(Given task 1)
Please copy the passage on the Sekizoro year-end singers that follows, reproducing every line without any change.

(Selected text)
# # # #

Sekizoro refers to a Twelfth Month custom in which strolling singers wandered from town to town, singing festive celebration songs.
They wore large straw hats, decorated with auspicious fern. The faces where covered with white or red towels. Around the hips, they wore red aprons. Some hit their breasts like drums during the performance. Others rattled some small bamboo tools.
They shouted "Congratualtions for New Season!" and got rice or money in return from the townspeoople. They used to walk around Edo and other big cities from December 20 till the end of the year.
They were in fact a group of very poor beggars, giving a comic performance to make some money.
Their standard song at each home was like this:
サッサ節季候、毎年毎とし、旦那のお蔵へ金銀お宝飛び込め舞い込め!
T'is the end of the season!
As in every year, in every year,
may the treasures, silver and gold
gather and fly to the storehouse
of this honorable home owner!
.............................................................................
http://www.museum.tokushima-ec.ed.jp/hasegawa/shokunin/i_044.htm
*****************************
Worldwide use
*****************************
Things found on the way
*****************************
HAIKU
- - - - - Some Haiku by Kobayashi Issa - - - - -
sekizoro yo onna sekizoro sore mo miyo
せき候よ女せき候それも御代
the Twelfth Month singers
are female...

# # # #

(Given task 2)
List each line of the listing below that contains the word "Viewport".

(Data shown)

# # # #

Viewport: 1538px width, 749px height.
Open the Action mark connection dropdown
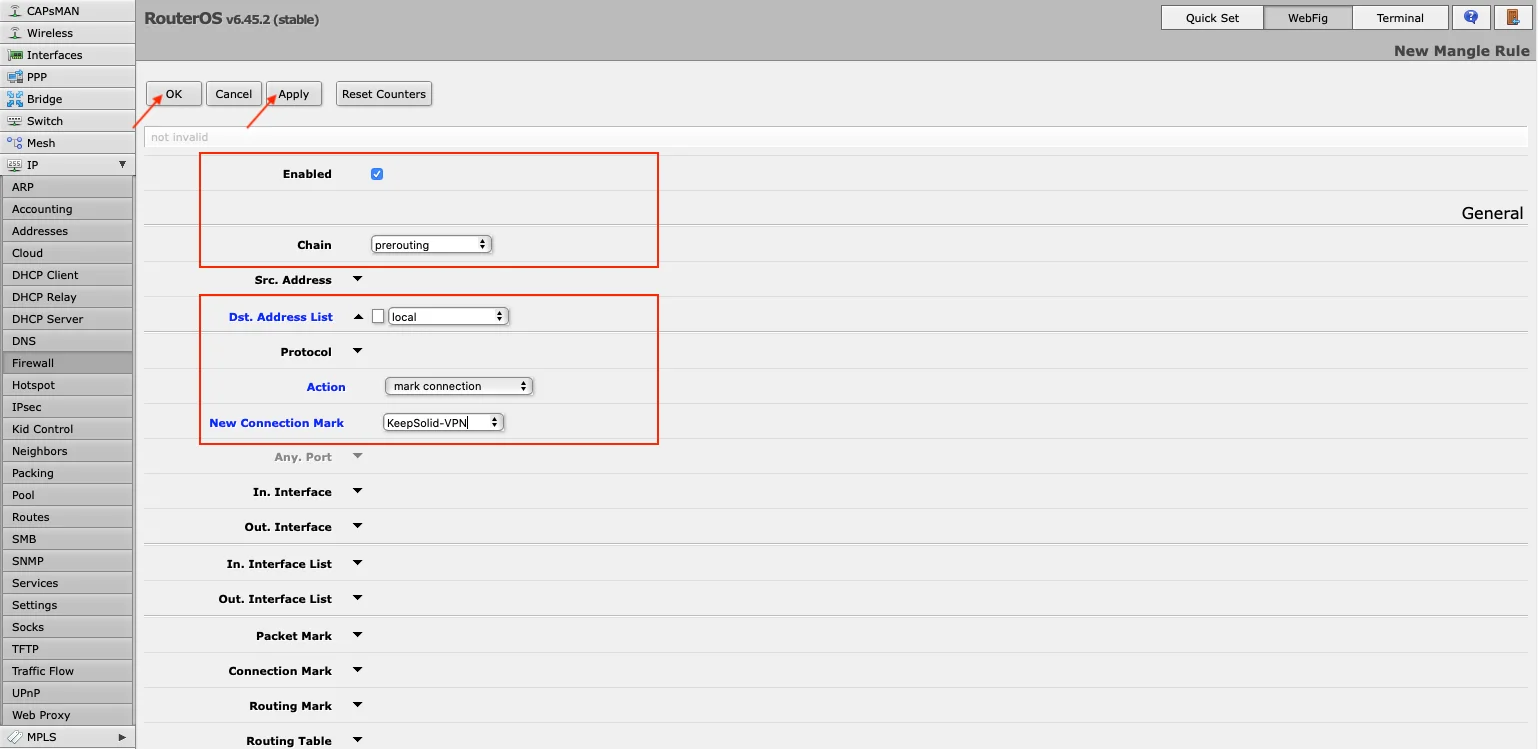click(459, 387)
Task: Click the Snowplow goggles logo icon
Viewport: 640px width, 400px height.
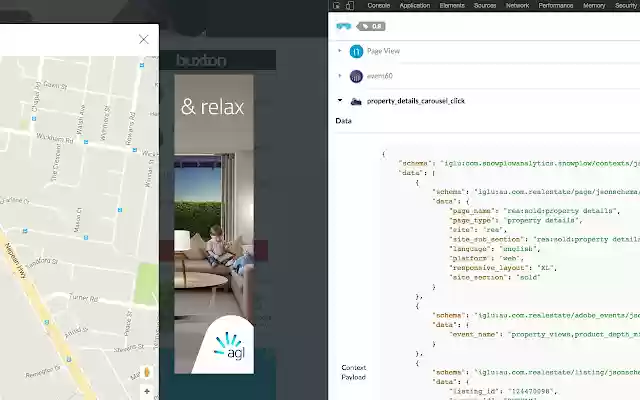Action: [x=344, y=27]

# # # #

(Written answer 1)
Sekizoro refers to a Twelfth Month custom in which strolling singers wandered from town to town, singing festive celebration songs.
They wore large straw hats, decorated with auspicious fern. The faces where covered with white or red towels. Around the hips, they wore red aprons. Some hit their breasts like drums during the performance. Others rattled some small bamboo tools.
They shouted "Congratualtions for New Season!" and got rice or money in return from the townspeoople. They used to walk around Edo and other big cities from December 20 till the end of the year.
They were in fact a group of very poor beggars, giving a comic performance to make some money.
Their standard song at each home was like this:
サッサ節季候、毎年毎とし、旦那のお蔵へ金銀お宝飛び込め舞い込め!
T'is the end of the season!
As in every year, in every year,
may the treasures, silver and gold
gather and fly to the storehouse
of this honorable home owner!
.............................................................................
http://www.museum.tokushima-ec.ed.jp/hasegawa/shokunin/i_044.htm
*****************************
Worldwide use
*****************************
Things found on the way
*****************************
HAIKU
- - - - - Some Haiku by Kobayashi Issa - - - - -
sekizoro yo onna sekizoro sore mo miyo
せき候よ女せき候それも御代
the Twelfth Month singers
are female...

(Written answer 2)
Viewport: 1538px width, 749px height.
Viewport: 640px width, 400px height.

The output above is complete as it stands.